(Source data)
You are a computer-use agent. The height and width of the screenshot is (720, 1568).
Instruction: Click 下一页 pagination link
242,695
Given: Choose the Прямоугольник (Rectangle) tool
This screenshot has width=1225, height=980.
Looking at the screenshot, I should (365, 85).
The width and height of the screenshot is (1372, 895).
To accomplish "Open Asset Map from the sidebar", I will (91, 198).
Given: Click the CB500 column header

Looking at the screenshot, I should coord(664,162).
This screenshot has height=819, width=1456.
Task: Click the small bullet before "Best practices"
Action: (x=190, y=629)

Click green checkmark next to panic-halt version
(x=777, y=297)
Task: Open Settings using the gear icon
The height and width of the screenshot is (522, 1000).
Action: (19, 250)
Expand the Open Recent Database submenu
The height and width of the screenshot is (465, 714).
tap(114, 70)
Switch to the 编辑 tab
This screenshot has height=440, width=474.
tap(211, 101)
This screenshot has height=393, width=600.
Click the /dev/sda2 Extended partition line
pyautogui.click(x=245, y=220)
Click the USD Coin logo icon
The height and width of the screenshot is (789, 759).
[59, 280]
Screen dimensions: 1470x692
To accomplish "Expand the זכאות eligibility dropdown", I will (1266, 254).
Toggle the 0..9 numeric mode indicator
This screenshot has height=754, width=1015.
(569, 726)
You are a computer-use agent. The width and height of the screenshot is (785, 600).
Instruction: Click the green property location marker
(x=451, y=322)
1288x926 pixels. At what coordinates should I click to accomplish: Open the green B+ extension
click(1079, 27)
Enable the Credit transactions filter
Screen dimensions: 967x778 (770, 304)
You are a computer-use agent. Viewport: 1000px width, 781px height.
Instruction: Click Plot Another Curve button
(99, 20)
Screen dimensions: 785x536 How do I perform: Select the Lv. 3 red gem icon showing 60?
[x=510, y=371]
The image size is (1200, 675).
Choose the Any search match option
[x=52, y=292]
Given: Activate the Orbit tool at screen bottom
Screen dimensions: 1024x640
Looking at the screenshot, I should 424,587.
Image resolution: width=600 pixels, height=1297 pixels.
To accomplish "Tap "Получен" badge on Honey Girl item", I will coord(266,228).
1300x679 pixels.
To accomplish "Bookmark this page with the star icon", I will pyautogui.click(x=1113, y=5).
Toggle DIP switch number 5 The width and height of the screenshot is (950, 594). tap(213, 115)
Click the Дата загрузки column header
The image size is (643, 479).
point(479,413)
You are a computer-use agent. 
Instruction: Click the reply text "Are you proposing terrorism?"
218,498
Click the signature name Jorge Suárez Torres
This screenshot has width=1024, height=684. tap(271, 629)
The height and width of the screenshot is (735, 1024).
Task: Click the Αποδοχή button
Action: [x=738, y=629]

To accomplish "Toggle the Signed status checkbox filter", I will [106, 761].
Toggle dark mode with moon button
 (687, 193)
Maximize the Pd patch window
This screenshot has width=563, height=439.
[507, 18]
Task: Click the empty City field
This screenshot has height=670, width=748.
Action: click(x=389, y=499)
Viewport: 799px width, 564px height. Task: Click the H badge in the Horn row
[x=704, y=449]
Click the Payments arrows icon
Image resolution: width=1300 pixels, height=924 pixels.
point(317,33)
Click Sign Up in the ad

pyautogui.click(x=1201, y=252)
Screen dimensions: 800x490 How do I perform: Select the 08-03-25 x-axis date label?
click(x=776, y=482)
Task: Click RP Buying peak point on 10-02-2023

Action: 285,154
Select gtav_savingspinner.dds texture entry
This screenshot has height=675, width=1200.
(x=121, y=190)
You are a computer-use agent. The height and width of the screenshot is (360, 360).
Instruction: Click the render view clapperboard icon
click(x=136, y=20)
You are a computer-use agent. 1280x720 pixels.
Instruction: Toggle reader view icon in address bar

* What is expected:
Pick out each line of the records above that contains the string "Toggle". Case counts.

* Written response:
Toggle the 0..9 numeric mode indicator
Toggle DIP switch number 5 The width and height of the screenshot is (950, 594). tap(213, 115)
To accomplish "Toggle the Signed status checkbox filter", I will [106, 761].
Toggle dark mode with moon button
Instruction: Toggle reader view icon in address bar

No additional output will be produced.